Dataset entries
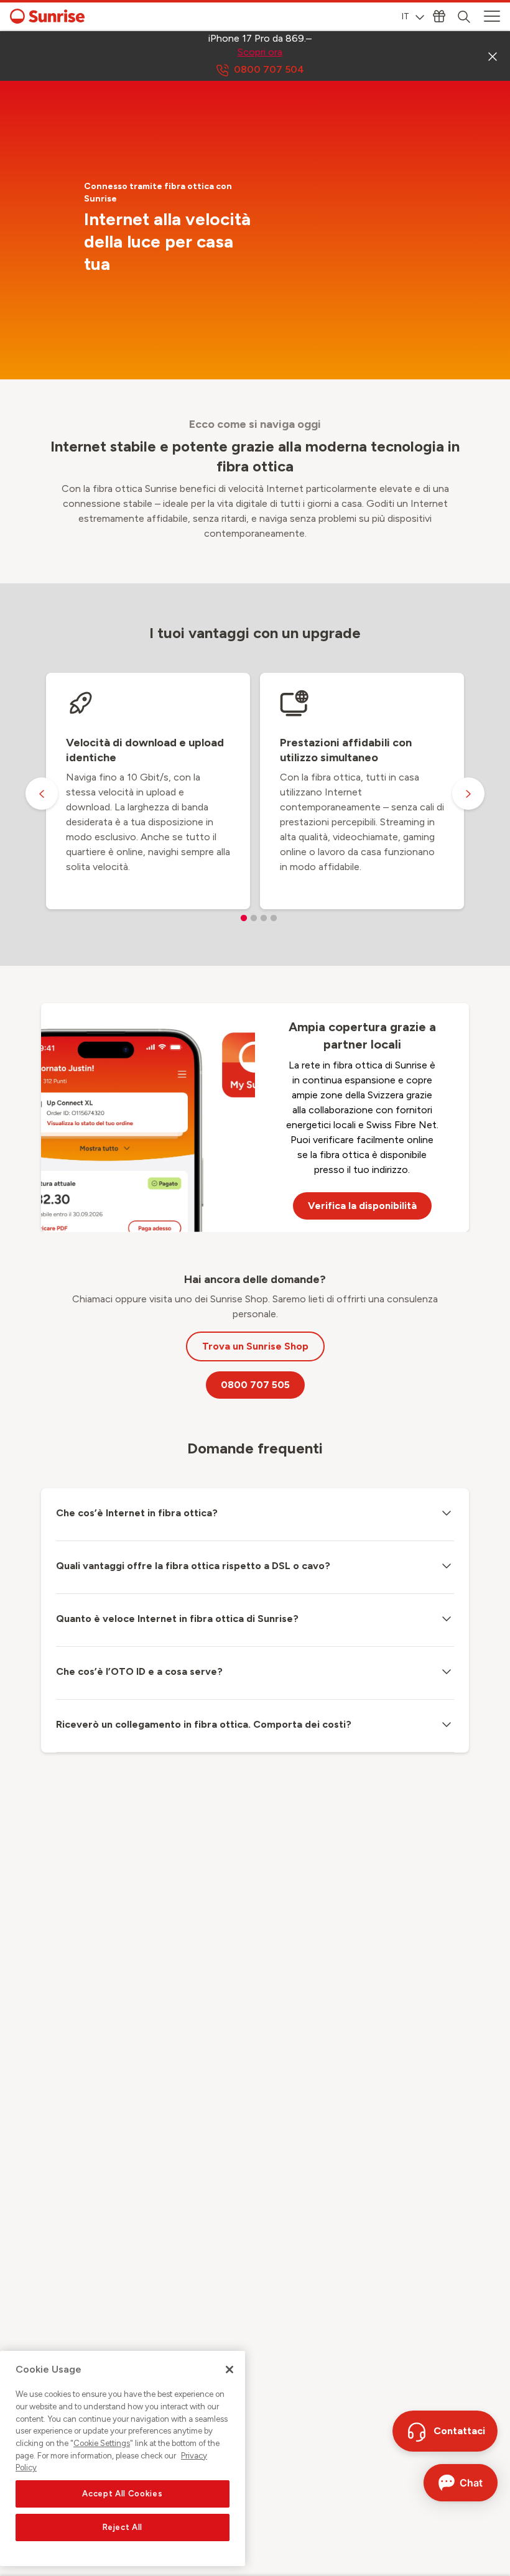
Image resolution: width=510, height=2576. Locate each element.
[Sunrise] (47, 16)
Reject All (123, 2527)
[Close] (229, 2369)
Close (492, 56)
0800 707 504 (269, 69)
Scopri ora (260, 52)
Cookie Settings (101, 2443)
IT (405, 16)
==
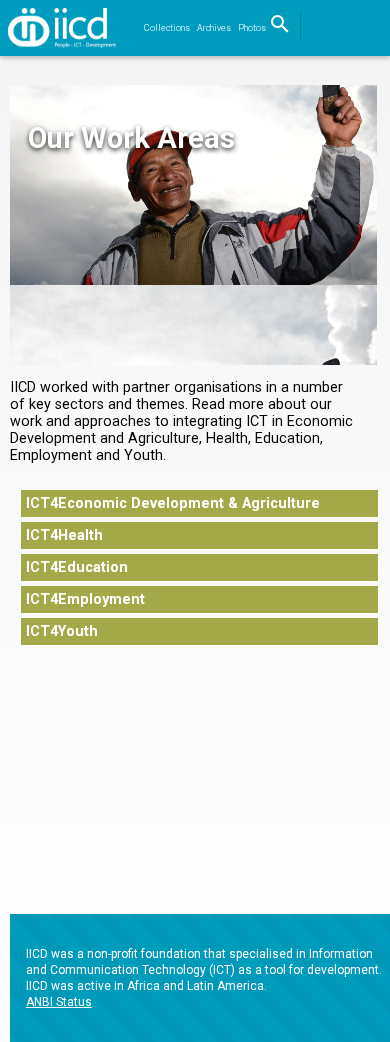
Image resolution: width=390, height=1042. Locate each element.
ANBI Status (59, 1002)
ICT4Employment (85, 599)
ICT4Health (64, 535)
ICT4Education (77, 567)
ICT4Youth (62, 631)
...
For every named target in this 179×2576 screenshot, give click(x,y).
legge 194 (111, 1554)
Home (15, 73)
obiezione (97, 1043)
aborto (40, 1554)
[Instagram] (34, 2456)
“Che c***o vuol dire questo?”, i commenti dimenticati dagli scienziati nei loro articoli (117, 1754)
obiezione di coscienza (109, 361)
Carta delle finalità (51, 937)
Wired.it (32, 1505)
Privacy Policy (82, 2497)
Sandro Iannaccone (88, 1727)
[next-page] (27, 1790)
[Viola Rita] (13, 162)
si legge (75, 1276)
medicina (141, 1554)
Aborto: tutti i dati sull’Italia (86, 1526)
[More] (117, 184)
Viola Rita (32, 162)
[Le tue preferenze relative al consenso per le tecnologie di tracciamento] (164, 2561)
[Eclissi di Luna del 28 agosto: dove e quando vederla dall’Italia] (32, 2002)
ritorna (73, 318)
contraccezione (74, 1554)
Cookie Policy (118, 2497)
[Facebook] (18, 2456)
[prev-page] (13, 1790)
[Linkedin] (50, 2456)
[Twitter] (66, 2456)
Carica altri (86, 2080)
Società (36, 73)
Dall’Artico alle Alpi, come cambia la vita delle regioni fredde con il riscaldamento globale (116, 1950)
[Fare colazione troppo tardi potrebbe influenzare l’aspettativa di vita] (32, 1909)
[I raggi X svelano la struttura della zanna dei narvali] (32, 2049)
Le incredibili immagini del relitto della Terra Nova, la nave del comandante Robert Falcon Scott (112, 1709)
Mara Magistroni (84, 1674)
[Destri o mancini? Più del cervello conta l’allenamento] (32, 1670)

§ Try it
Look back at the data above. Transcribe exactly the lines starting at the line that contains "[Twitter] (66, 2456)" and ending at the line that contains "[Destri o mancini?".

§ Expected answer
[Twitter] (66, 2456)
Carica altri (86, 2080)
Società (36, 73)
Dall’Artico alle Alpi, come cambia la vita delle regioni fredde con il riscaldamento globale (116, 1950)
[Fare colazione troppo tardi potrebbe influenzare l’aspettativa di vita] (32, 1909)
[I raggi X svelano la struttura della zanna dei narvali] (32, 2049)
Le incredibili immagini del relitto della Terra Nova, la nave del comandante Robert Falcon Scott (112, 1709)
Mara Magistroni (84, 1674)
[Destri o mancini? Più del cervello conta l’allenamento] (32, 1670)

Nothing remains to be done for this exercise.